• [TO DO] Rewrite the lines from the one containing "Tap the grey 外挂 branch node" up to and including the one containing "pyautogui.click(x=69, y=160)", requests included, scaling each coordinate in the answers by 2.45 and rounding to whole numbers, with halves rounded up. Keep every number in the requests as it stands.

##### AVAILABLE RECORDS #####

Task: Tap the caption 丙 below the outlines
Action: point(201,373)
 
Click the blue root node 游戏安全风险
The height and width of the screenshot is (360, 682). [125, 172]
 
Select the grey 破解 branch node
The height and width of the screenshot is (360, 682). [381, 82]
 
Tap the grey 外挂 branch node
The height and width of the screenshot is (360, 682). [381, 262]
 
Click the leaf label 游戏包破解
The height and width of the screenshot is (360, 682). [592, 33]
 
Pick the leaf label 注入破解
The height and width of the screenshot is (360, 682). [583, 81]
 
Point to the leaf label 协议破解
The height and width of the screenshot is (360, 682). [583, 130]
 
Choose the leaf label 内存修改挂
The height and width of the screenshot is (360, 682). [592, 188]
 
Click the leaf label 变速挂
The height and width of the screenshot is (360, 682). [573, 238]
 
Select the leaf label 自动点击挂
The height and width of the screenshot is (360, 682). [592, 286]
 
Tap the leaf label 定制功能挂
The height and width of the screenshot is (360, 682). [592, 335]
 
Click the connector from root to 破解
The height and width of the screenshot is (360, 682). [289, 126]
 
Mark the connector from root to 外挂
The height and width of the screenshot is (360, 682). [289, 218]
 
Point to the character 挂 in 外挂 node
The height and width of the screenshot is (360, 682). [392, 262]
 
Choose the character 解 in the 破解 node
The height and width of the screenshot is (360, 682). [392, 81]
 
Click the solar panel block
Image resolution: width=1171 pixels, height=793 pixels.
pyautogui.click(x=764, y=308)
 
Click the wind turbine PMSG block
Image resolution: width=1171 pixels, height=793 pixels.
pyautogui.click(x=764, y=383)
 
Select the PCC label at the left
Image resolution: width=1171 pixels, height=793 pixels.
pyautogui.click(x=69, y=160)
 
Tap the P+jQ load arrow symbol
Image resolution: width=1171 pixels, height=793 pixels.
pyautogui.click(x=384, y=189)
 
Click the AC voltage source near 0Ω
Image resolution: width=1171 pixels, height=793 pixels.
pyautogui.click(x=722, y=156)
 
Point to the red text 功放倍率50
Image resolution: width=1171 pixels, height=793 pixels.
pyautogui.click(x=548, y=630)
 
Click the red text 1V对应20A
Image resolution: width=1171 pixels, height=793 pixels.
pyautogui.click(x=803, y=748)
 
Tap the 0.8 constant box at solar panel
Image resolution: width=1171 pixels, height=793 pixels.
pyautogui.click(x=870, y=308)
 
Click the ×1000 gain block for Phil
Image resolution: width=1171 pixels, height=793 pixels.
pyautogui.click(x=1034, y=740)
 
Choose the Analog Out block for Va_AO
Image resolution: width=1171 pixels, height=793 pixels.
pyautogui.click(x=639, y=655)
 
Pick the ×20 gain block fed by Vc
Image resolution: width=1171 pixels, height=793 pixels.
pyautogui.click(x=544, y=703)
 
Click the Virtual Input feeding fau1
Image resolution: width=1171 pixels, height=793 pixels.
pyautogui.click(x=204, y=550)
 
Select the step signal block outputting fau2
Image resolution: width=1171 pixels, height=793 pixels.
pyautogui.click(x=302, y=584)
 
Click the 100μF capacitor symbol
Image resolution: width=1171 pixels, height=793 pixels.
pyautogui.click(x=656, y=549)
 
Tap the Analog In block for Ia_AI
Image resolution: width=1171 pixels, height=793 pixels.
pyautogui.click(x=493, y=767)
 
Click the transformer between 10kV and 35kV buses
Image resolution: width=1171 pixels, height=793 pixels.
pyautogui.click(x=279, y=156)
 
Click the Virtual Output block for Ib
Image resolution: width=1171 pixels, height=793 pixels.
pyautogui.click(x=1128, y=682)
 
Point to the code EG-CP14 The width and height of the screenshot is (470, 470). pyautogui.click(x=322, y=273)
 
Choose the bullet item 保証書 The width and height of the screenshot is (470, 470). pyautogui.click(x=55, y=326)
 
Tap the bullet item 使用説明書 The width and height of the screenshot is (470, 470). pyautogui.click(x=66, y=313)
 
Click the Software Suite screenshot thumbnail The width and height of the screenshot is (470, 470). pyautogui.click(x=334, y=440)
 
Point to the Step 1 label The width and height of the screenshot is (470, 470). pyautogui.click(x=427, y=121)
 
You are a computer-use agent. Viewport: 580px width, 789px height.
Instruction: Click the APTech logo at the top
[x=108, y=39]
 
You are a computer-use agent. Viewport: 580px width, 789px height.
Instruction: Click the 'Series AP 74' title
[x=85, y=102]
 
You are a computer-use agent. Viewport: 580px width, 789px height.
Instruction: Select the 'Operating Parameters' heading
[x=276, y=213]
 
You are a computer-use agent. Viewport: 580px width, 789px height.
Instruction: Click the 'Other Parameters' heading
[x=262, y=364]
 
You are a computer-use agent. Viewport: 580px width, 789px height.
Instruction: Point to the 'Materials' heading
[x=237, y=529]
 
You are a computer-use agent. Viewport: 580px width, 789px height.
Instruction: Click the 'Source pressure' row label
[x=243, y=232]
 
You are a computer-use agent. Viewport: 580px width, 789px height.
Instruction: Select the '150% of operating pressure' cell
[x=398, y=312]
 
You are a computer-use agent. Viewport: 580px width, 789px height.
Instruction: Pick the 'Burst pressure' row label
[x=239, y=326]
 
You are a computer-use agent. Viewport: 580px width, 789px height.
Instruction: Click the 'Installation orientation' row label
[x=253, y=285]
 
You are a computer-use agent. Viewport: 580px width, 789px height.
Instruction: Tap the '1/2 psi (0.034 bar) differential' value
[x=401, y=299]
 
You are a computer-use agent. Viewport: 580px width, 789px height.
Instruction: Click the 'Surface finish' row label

#####

• [THE RESULT]
Tap the grey 外挂 branch node
The height and width of the screenshot is (360, 682). [933, 642]
 
Click the leaf label 游戏包破解
The height and width of the screenshot is (360, 682). [1450, 81]
 
Pick the leaf label 注入破解
The height and width of the screenshot is (360, 682). [1428, 198]
 
Point to the leaf label 协议破解
The height and width of the screenshot is (360, 682). [1428, 319]
 
Choose the leaf label 内存修改挂
The height and width of the screenshot is (360, 682). [1450, 461]
 
Click the leaf label 变速挂
The height and width of the screenshot is (360, 682). [1404, 583]
 
Select the leaf label 自动点击挂
The height and width of the screenshot is (360, 682). [1450, 701]
 
Tap the leaf label 定制功能挂
The height and width of the screenshot is (360, 682). [1450, 821]
 
Click the connector from root to 破解
The height and width of the screenshot is (360, 682). [708, 309]
 
Mark the connector from root to 外挂
The height and width of the screenshot is (360, 682). [708, 534]
 
Point to the character 挂 in 外挂 node
The height and width of the screenshot is (360, 682). [960, 642]
 
Choose the character 解 in the 破解 node
The height and width of the screenshot is (360, 682). [960, 198]
 
Click the solar panel block
Image resolution: width=1171 pixels, height=793 pixels.
pyautogui.click(x=1872, y=755)
 
Click the wind turbine PMSG block
Image resolution: width=1171 pixels, height=793 pixels.
pyautogui.click(x=1872, y=938)
 
Select the PCC label at the left
Image resolution: width=1171 pixels, height=793 pixels.
pyautogui.click(x=169, y=392)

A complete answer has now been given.